Requirement: Each record must appear in the answer exactly as it does in the data.

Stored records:
== == ==
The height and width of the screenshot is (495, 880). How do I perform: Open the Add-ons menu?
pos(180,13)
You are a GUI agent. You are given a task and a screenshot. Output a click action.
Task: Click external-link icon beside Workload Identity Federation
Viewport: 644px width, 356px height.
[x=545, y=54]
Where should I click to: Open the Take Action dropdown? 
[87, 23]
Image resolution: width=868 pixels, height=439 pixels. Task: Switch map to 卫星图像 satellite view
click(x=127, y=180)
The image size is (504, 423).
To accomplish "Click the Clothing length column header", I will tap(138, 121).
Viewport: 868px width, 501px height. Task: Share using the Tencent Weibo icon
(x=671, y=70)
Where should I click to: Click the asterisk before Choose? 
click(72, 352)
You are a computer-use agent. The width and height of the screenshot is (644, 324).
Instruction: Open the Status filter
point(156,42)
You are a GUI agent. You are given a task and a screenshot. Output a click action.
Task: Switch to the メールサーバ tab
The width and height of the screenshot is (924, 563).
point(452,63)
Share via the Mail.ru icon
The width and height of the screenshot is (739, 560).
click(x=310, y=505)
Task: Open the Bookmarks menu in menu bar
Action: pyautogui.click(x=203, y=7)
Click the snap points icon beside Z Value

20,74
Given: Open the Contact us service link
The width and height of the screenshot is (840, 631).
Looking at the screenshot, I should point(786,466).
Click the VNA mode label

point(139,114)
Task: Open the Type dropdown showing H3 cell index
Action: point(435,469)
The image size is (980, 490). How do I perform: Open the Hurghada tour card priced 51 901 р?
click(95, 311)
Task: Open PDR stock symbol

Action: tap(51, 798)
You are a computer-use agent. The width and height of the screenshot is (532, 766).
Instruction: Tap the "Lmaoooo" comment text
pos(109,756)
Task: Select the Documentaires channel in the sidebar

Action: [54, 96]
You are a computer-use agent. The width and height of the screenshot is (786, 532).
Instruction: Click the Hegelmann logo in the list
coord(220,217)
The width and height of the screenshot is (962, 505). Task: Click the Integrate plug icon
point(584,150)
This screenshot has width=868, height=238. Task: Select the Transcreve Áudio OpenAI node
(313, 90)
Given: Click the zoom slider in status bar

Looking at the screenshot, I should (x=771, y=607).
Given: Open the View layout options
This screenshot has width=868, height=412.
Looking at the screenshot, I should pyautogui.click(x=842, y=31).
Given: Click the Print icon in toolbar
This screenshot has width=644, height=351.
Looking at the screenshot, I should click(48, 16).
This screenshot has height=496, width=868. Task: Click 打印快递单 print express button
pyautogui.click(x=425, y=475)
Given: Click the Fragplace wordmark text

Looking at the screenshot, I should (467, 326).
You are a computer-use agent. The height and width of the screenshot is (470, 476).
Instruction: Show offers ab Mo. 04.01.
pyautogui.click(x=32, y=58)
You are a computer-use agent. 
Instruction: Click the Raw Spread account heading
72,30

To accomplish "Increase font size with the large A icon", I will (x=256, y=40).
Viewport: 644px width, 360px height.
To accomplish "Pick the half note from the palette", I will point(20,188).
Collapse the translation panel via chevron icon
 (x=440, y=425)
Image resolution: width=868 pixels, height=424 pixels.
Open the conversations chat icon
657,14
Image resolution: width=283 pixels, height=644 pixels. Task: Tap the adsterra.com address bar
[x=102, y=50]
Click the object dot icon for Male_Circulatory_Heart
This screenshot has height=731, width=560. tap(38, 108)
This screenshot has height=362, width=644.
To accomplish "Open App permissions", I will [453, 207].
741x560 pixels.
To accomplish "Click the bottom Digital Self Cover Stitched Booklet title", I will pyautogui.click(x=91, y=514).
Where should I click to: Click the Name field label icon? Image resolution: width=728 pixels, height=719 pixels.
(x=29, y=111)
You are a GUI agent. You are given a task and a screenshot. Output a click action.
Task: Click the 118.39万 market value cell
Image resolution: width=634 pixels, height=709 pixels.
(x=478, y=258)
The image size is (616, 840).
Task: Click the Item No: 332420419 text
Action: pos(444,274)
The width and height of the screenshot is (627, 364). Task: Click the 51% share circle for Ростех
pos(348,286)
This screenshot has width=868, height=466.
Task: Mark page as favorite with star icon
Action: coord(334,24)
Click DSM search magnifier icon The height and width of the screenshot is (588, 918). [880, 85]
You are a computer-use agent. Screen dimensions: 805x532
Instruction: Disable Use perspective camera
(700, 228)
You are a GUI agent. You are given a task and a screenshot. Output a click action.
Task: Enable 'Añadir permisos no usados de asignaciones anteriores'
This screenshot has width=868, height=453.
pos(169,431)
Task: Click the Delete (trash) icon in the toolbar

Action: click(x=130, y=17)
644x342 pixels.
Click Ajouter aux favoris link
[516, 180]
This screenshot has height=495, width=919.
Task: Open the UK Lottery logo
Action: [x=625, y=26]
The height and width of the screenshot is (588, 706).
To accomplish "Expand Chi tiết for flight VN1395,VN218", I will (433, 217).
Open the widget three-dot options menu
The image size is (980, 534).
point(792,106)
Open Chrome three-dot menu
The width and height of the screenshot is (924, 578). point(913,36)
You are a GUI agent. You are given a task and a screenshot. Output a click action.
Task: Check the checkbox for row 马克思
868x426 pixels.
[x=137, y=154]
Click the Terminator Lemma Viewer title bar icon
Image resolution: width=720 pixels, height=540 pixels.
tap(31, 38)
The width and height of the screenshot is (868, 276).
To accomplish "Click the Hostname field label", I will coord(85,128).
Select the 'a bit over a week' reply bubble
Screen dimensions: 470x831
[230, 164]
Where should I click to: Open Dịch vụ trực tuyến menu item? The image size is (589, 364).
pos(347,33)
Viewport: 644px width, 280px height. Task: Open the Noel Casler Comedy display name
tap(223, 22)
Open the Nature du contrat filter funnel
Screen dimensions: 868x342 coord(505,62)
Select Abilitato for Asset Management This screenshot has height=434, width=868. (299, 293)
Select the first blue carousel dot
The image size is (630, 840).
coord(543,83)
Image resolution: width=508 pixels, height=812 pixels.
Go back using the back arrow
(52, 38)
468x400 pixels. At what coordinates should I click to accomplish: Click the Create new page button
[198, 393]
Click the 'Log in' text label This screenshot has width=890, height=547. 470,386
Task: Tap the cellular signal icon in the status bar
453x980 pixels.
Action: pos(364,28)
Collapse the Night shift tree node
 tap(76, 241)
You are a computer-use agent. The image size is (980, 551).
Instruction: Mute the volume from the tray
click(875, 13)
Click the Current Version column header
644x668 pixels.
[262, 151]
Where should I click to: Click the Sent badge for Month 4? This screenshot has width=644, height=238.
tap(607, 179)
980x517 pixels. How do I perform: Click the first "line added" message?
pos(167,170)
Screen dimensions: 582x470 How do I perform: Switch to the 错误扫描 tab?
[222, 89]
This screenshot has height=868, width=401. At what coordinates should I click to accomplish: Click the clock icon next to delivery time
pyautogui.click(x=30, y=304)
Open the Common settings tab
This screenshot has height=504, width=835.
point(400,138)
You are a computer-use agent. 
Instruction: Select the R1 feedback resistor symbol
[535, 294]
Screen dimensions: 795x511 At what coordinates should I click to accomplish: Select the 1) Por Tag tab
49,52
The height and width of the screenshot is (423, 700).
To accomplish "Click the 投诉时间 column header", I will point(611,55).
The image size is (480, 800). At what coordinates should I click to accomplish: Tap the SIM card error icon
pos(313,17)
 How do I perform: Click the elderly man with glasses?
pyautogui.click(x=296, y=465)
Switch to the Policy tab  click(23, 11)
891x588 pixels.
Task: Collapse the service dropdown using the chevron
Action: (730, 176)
== == ==
Reply:
The height and width of the screenshot is (495, 880). How do I perform: Open the Add-ons menu?
pos(180,13)
You are a GUI agent. You are given a task and a screenshot. Output a click action.
Task: Click external-link icon beside Workload Identity Federation
Viewport: 644px width, 356px height.
[x=545, y=54]
Where should I click to: Open the Take Action dropdown? 
[87, 23]
Image resolution: width=868 pixels, height=439 pixels. Task: Switch map to 卫星图像 satellite view
click(x=127, y=180)
The image size is (504, 423).
To accomplish "Click the Clothing length column header", I will tap(138, 121).
Viewport: 868px width, 501px height. Task: Share using the Tencent Weibo icon
(x=671, y=70)
Where should I click to: Click the asterisk before Choose? 
click(72, 352)
You are a computer-use agent. The width and height of the screenshot is (644, 324).
Instruction: Open the Status filter
point(156,42)
You are a GUI agent. You are given a task and a screenshot. Output a click action.
Task: Switch to the メールサーバ tab
The width and height of the screenshot is (924, 563).
point(452,63)
Share via the Mail.ru icon
The width and height of the screenshot is (739, 560).
click(x=310, y=505)
Task: Open the Bookmarks menu in menu bar
Action: pyautogui.click(x=203, y=7)
Click the snap points icon beside Z Value

20,74
Given: Open the Contact us service link
The width and height of the screenshot is (840, 631).
Looking at the screenshot, I should point(786,466).
Click the VNA mode label

point(139,114)
Task: Open the Type dropdown showing H3 cell index
Action: point(435,469)
The image size is (980, 490). How do I perform: Open the Hurghada tour card priced 51 901 р?
click(95, 311)
Task: Open PDR stock symbol

Action: tap(51, 798)
You are a computer-use agent. The width and height of the screenshot is (532, 766).
Instruction: Tap the "Lmaoooo" comment text
pos(109,756)
Task: Select the Documentaires channel in the sidebar

Action: [54, 96]
You are a computer-use agent. The width and height of the screenshot is (786, 532).
Instruction: Click the Hegelmann logo in the list
coord(220,217)
The width and height of the screenshot is (962, 505). Task: Click the Integrate plug icon
point(584,150)
This screenshot has width=868, height=238. Task: Select the Transcreve Áudio OpenAI node
(313, 90)
Given: Click the zoom slider in status bar

Looking at the screenshot, I should (x=771, y=607).
Given: Open the View layout options
This screenshot has width=868, height=412.
Looking at the screenshot, I should pyautogui.click(x=842, y=31).
Given: Click the Print icon in toolbar
This screenshot has width=644, height=351.
Looking at the screenshot, I should click(48, 16).
This screenshot has height=496, width=868. Task: Click 打印快递单 print express button
pyautogui.click(x=425, y=475)
Given: Click the Fragplace wordmark text

Looking at the screenshot, I should (467, 326).
You are a computer-use agent. The height and width of the screenshot is (470, 476).
Instruction: Show offers ab Mo. 04.01.
pyautogui.click(x=32, y=58)
You are a computer-use agent. 
Instruction: Click the Raw Spread account heading
72,30

To accomplish "Increase font size with the large A icon", I will (x=256, y=40).
Viewport: 644px width, 360px height.
To accomplish "Pick the half note from the palette", I will point(20,188).
Collapse the translation panel via chevron icon
 (x=440, y=425)
Image resolution: width=868 pixels, height=424 pixels.
Open the conversations chat icon
657,14
Image resolution: width=283 pixels, height=644 pixels. Task: Tap the adsterra.com address bar
[x=102, y=50]
Click the object dot icon for Male_Circulatory_Heart
This screenshot has height=731, width=560. tap(38, 108)
This screenshot has height=362, width=644.
To accomplish "Open App permissions", I will [453, 207].
741x560 pixels.
To accomplish "Click the bottom Digital Self Cover Stitched Booklet title", I will pyautogui.click(x=91, y=514).
Where should I click to: Click the Name field label icon? Image resolution: width=728 pixels, height=719 pixels.
(x=29, y=111)
You are a GUI agent. You are given a task and a screenshot. Output a click action.
Task: Click the 118.39万 market value cell
Image resolution: width=634 pixels, height=709 pixels.
(x=478, y=258)
The image size is (616, 840).
Task: Click the Item No: 332420419 text
Action: pos(444,274)
The width and height of the screenshot is (627, 364). Task: Click the 51% share circle for Ростех
pos(348,286)
This screenshot has width=868, height=466.
Task: Mark page as favorite with star icon
Action: coord(334,24)
Click DSM search magnifier icon The height and width of the screenshot is (588, 918). [880, 85]
You are a computer-use agent. Screen dimensions: 805x532
Instruction: Disable Use perspective camera
(700, 228)
You are a GUI agent. You are given a task and a screenshot. Output a click action.
Task: Enable 'Añadir permisos no usados de asignaciones anteriores'
This screenshot has width=868, height=453.
pos(169,431)
Task: Click the Delete (trash) icon in the toolbar

Action: click(x=130, y=17)
644x342 pixels.
Click Ajouter aux favoris link
[516, 180]
This screenshot has height=495, width=919.
Task: Open the UK Lottery logo
Action: [x=625, y=26]
The height and width of the screenshot is (588, 706).
To accomplish "Expand Chi tiết for flight VN1395,VN218", I will (433, 217).
Open the widget three-dot options menu
The image size is (980, 534).
point(792,106)
Open Chrome three-dot menu
The width and height of the screenshot is (924, 578). point(913,36)
You are a GUI agent. You are given a task and a screenshot. Output a click action.
Task: Check the checkbox for row 马克思
868x426 pixels.
[x=137, y=154]
Click the Terminator Lemma Viewer title bar icon
Image resolution: width=720 pixels, height=540 pixels.
tap(31, 38)
The width and height of the screenshot is (868, 276).
To accomplish "Click the Hostname field label", I will coord(85,128).
Select the 'a bit over a week' reply bubble
Screen dimensions: 470x831
[230, 164]
Where should I click to: Open Dịch vụ trực tuyến menu item? The image size is (589, 364).
pos(347,33)
Viewport: 644px width, 280px height. Task: Open the Noel Casler Comedy display name
tap(223, 22)
Open the Nature du contrat filter funnel
Screen dimensions: 868x342 coord(505,62)
Select Abilitato for Asset Management This screenshot has height=434, width=868. (299, 293)
Select the first blue carousel dot
The image size is (630, 840).
coord(543,83)
Image resolution: width=508 pixels, height=812 pixels.
Go back using the back arrow
(52, 38)
468x400 pixels. At what coordinates should I click to accomplish: Click the Create new page button
[198, 393]
Click the 'Log in' text label This screenshot has width=890, height=547. 470,386
Task: Tap the cellular signal icon in the status bar
453x980 pixels.
Action: pos(364,28)
Collapse the Night shift tree node
 tap(76, 241)
You are a computer-use agent. The image size is (980, 551).
Instruction: Mute the volume from the tray
click(875, 13)
Click the Current Version column header
644x668 pixels.
[262, 151]
Where should I click to: Click the Sent badge for Month 4? This screenshot has width=644, height=238.
tap(607, 179)
980x517 pixels. How do I perform: Click the first "line added" message?
pos(167,170)
Screen dimensions: 582x470 How do I perform: Switch to the 错误扫描 tab?
[222, 89]
This screenshot has height=868, width=401. At what coordinates should I click to accomplish: Click the clock icon next to delivery time
pyautogui.click(x=30, y=304)
Open the Common settings tab
This screenshot has height=504, width=835.
point(400,138)
You are a computer-use agent. 
Instruction: Select the R1 feedback resistor symbol
[535, 294]
Screen dimensions: 795x511 At what coordinates should I click to accomplish: Select the 1) Por Tag tab
49,52
The height and width of the screenshot is (423, 700).
To accomplish "Click the 投诉时间 column header", I will point(611,55).
The image size is (480, 800). At what coordinates should I click to accomplish: Tap the SIM card error icon
pos(313,17)
 How do I perform: Click the elderly man with glasses?
pyautogui.click(x=296, y=465)
Switch to the Policy tab  click(23, 11)
891x588 pixels.
Task: Collapse the service dropdown using the chevron
Action: (730, 176)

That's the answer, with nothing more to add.